**Aim of the task**
Reproduce the rows below, replacing "page number field" with "page number input" and leaving everything else unchanged.

**The input**
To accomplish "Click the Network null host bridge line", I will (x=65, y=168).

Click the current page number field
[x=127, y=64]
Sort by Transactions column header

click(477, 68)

**Full response**
To accomplish "Click the Network null host bridge line", I will (x=65, y=168).

Click the current page number input
[x=127, y=64]
Sort by Transactions column header

click(477, 68)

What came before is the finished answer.